Set problem 1. Print verbatim the lines of the listing, beginning with the line containing "is (258, 487)." and continuing through the final line of the listing.

Excerpted text.
★ ★ ★ ★ ★
The CA (agreeing with the High Court) determined that the letter sent to the sellers did not constitute valid notice of the purchaser's tax claim for the purpose of complying with the obligation to notify the sellers of a claim being made under the tax indemnity.

The decision provides some helpful reminders as to what might constitute valid notice of a tax claim by a purchaser (as opposed to notification of an HMRC enquiry):

  • notices should be read objectively (rather than by reference to the subjective understanding of the recipient) to determine what is being notified
  • the notice should refer to a tax claim being made rather than the possibility of a claim
  • care should be taken by a purchaser to distinguish SPA requirements to, on the one hand, notify the sellers of claims from which it appears the target company might be subject to tax in respect of which the sellers would be liable under the tax indemnity, and, on the other, notify the sellers of a tax claim actually being made against the sellers under the tax indemnity.

In order to avoid the difficulty of the interaction between the two types of notice that was evident in this case, purchasers might consider stating in transaction documents that notification of a claim or enquiry by HMRC also constitutes a notice of a tax claim being made by the purchaser under the tax indemnity.

Fee rebate loyalty bonus is an annual payment

In our March 2018 edition, we reported that the First-tier Tribunal (FTT) had, in Hargreaves Lansdown v HMRC, ruled in favour of Hargreaves Lansdown (HL) that "loyalty bonuses" paid by HL to investor clients which represented sums rebated by investment fund managers from their management fee were not "annual payments" and, therefore, not subject to withholding tax.

HMRC has now successfully appealed this decision at the Upper Tribunal (UT).

By way of background, HL received rebates (arising because HL was able to negotiate a reduction in management fees on behalf of its investor clients) from the investment fund managers in whose funds HL invested its clients' money. This reduction was paid by the funds to HL as a rebate. HL, in turn, paid it (or some of it) to its clients as a "loyalty payment". Before 2014, HL retained a portion of the rebate (instead of charging a fee to its investor clients for its services to them). After a change in law in 2014, HL could no longer retain any portion of the rebate and so passed on the whole amount (and separately charged its clients a fee for its services).

The basis of the FTT's decision had been that the loyalty bonus payments failed to meet one of the four requirements to be annual payments, as they did not represent pure income profit.
★ ★ ★ ★ ★
Supplied data.
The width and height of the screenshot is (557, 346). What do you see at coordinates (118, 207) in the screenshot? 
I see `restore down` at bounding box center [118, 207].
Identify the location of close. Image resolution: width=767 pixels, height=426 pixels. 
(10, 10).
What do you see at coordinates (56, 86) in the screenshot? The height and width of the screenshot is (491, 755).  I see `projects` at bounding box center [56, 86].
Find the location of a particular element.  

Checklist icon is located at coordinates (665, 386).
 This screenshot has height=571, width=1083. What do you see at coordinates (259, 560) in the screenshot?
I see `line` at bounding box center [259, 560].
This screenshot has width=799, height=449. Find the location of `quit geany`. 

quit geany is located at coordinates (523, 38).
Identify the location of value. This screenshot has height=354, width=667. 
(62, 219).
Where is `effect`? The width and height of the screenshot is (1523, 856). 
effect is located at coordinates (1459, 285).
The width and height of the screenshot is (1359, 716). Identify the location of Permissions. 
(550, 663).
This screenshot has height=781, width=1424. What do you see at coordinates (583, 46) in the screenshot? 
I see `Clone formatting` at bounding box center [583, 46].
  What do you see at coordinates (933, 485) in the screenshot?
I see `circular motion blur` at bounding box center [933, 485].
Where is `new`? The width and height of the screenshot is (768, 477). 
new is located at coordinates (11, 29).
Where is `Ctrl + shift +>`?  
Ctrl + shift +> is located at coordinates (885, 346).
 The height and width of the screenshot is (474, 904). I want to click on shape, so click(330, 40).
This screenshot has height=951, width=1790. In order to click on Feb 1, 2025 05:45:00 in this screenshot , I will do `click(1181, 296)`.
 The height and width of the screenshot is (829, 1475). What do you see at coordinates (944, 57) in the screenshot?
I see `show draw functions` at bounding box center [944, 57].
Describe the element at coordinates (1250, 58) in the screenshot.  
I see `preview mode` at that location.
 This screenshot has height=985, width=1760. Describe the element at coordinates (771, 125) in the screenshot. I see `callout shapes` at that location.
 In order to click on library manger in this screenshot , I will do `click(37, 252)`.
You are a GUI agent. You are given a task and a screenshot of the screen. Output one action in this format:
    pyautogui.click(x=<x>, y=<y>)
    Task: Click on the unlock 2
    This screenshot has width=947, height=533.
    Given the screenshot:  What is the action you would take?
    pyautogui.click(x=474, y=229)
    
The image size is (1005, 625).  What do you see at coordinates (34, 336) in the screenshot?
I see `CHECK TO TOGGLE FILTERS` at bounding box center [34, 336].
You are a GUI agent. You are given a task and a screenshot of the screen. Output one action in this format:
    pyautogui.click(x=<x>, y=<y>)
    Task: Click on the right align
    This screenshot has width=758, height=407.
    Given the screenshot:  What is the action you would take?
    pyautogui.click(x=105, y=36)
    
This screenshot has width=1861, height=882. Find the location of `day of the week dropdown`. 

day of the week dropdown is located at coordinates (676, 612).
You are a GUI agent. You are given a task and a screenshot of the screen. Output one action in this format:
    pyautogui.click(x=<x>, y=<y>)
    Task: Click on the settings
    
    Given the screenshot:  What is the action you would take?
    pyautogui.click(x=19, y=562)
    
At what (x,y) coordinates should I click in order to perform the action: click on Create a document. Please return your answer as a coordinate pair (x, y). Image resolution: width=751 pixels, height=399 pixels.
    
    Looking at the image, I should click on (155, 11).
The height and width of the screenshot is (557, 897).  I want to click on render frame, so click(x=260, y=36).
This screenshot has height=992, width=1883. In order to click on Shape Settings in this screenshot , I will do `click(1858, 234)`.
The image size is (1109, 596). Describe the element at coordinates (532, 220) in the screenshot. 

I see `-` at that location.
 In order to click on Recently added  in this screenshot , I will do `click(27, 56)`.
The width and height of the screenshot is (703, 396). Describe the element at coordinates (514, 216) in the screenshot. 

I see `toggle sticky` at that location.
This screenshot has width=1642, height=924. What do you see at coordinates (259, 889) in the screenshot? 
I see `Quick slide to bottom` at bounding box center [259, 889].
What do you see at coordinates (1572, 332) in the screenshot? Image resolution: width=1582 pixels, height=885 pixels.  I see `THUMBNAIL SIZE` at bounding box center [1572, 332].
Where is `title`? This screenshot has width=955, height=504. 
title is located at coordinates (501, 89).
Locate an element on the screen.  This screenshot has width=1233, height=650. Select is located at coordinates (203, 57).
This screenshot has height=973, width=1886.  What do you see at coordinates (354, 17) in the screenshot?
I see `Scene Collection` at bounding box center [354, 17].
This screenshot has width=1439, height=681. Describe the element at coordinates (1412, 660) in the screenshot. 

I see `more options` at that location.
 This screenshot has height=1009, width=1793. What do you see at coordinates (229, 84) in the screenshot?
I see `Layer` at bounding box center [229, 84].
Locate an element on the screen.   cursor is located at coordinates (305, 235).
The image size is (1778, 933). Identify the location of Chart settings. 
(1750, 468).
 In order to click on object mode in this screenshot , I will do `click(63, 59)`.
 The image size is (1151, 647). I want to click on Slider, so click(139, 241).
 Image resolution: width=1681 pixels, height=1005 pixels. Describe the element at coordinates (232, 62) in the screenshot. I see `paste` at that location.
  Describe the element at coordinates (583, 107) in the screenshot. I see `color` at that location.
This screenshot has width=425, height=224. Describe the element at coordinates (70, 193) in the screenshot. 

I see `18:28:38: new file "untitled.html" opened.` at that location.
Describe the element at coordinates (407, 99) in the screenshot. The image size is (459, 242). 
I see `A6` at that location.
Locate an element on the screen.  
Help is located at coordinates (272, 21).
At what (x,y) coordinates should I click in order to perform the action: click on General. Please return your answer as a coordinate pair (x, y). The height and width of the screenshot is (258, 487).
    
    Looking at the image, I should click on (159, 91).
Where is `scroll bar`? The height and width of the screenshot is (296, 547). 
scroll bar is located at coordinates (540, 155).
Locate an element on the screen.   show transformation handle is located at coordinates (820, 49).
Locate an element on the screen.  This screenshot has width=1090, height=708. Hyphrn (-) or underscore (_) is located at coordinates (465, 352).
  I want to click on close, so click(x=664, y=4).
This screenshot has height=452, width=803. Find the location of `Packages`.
★ ★ ★ ★ ★
Set problem 2. In the excerpt on tax claim notices and the Hargreaves Lansdown ruling, which tribunal allowed HMRC's appeal against the FTT decision?

Written solution 1.
At what (x,y) coordinates should I click in order to perform the action: click on General. Please return your answer as a coordinate pair (x, y). The height and width of the screenshot is (258, 487).
    
    Looking at the image, I should click on (159, 91).
Where is `scroll bar`? The height and width of the screenshot is (296, 547). 
scroll bar is located at coordinates (540, 155).
Locate an element on the screen.   show transformation handle is located at coordinates (820, 49).
Locate an element on the screen.  This screenshot has width=1090, height=708. Hyphrn (-) or underscore (_) is located at coordinates (465, 352).
  I want to click on close, so click(x=664, y=4).
This screenshot has height=452, width=803. Find the location of `Packages`.

Written solution 2. The Upper Tribunal (UT).